**WHAT YOU NEED TO DO**
Render the lines below as a numbered list, skipping any blank lines and leaving out the pictures.

── EXTRACTED DATA

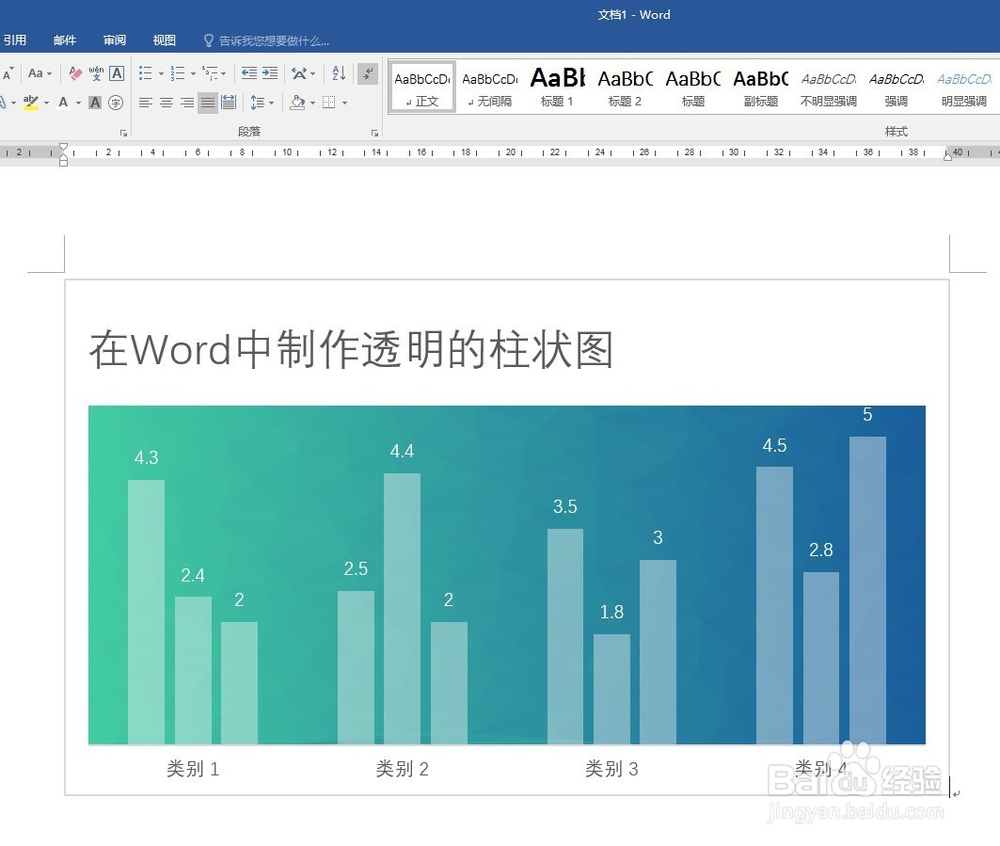The image size is (1000, 846).
Task: Click the Sort icon in Paragraph group
Action: (x=337, y=73)
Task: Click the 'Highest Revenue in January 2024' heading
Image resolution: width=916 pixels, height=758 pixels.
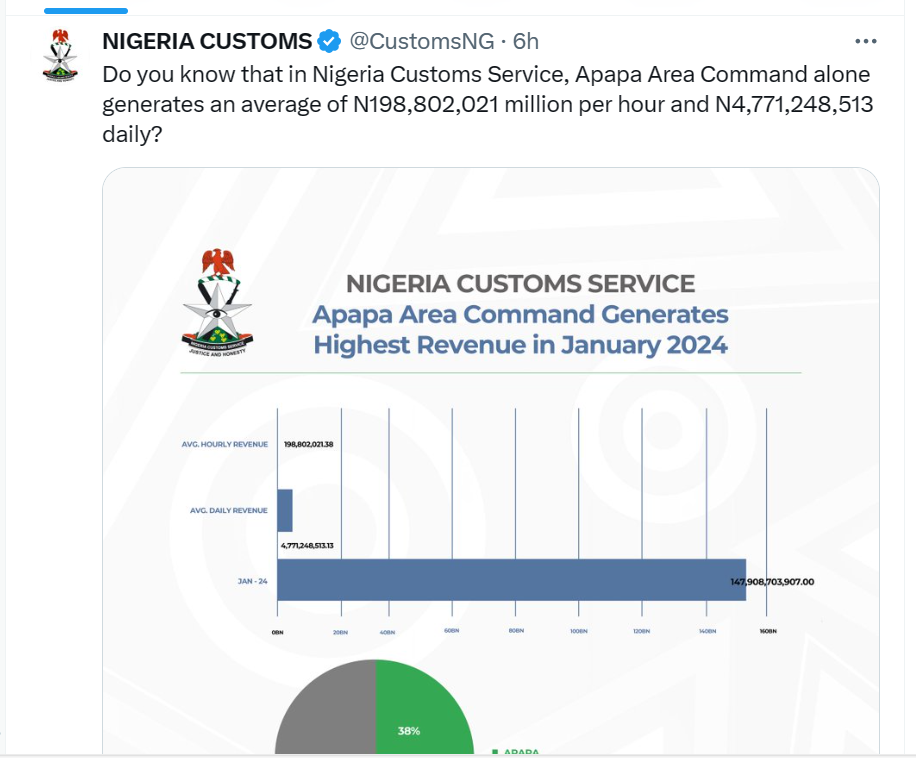Action: coord(520,346)
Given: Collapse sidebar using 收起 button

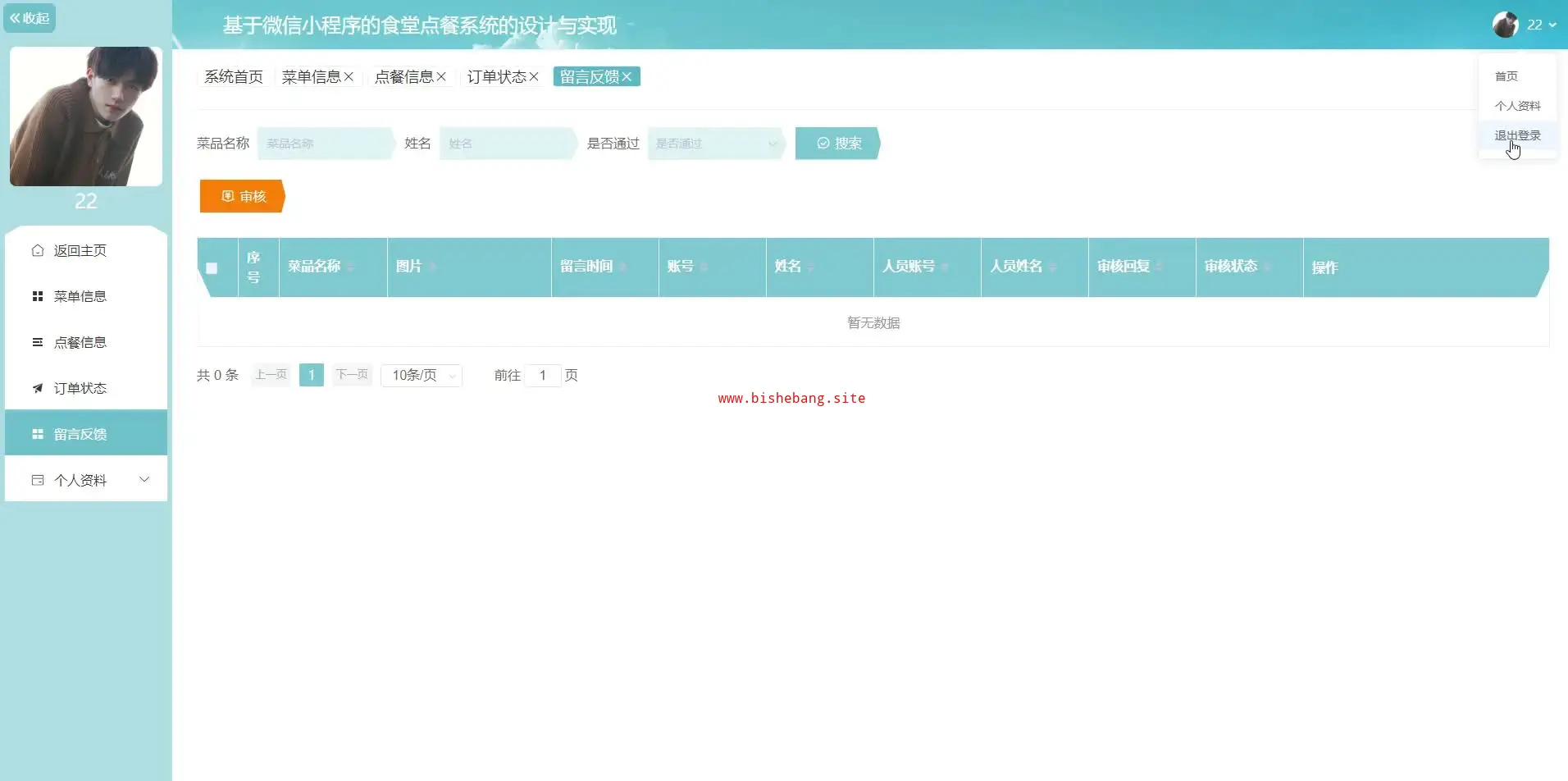Looking at the screenshot, I should (30, 18).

────

**OUTPUT**
1. The image size is (1000, 846).
2. Task: Click the Sort icon in Paragraph group
3. Action: (x=337, y=73)
4. Task: Click the 'Highest Revenue in January 2024' heading
5. Image resolution: width=916 pixels, height=758 pixels.
6. Action: coord(520,346)
7. Given: Collapse sidebar using 收起 button
8. Looking at the screenshot, I should (30, 18).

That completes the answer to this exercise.